Problem requirements: Print nothing but the lines below starting at the line that holds "[Thuốc điều trị" and ending at the line that holds "[Thuốc ngứa viêm", including both, each exactly as written.

Material supplied:
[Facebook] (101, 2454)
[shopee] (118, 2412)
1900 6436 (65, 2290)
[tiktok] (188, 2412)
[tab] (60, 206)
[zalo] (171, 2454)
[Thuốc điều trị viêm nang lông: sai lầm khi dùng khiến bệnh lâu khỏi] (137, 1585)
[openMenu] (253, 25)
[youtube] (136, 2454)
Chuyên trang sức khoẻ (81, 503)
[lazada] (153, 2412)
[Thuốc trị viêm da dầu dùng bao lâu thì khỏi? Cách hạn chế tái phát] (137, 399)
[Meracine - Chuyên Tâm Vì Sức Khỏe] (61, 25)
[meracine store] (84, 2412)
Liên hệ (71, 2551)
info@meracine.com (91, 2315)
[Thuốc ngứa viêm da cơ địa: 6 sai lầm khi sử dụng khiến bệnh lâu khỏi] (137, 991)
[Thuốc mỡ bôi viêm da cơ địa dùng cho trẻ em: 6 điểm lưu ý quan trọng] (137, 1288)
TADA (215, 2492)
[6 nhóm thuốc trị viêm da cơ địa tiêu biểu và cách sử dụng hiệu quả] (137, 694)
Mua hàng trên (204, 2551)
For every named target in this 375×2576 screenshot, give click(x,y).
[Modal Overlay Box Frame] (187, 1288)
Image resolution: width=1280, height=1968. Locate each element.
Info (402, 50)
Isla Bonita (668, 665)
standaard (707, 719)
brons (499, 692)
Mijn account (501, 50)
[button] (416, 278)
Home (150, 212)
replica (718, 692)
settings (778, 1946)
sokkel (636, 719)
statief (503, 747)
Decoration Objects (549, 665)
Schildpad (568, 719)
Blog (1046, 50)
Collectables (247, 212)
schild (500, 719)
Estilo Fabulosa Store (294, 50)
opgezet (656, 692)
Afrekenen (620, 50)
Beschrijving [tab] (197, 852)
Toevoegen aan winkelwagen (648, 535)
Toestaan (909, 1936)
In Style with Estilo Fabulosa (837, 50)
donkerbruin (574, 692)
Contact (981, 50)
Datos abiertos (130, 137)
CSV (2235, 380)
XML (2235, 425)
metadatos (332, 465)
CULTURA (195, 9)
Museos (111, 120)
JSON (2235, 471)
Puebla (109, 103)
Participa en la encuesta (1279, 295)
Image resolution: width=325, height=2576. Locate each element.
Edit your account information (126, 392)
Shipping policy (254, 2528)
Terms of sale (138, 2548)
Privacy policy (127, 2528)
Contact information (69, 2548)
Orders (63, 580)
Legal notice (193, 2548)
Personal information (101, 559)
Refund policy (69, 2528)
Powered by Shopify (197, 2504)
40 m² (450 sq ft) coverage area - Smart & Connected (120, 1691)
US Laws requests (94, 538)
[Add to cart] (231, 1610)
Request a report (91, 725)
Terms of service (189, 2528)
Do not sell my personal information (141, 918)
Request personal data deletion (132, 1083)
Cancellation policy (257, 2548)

Output:
[Thuốc điều trị viêm nang lông: sai lầm khi dùng khiến bệnh lâu khỏi] (137, 1585)
[openMenu] (253, 25)
[youtube] (136, 2454)
Chuyên trang sức khoẻ (81, 503)
[lazada] (153, 2412)
[Thuốc trị viêm da dầu dùng bao lâu thì khỏi? Cách hạn chế tái phát] (137, 399)
[Meracine - Chuyên Tâm Vì Sức Khỏe] (61, 25)
[meracine store] (84, 2412)
Liên hệ (71, 2551)
info@meracine.com (91, 2315)
[Thuốc ngứa viêm da cơ địa: 6 sai lầm khi sử dụng khiến bệnh lâu khỏi] (137, 991)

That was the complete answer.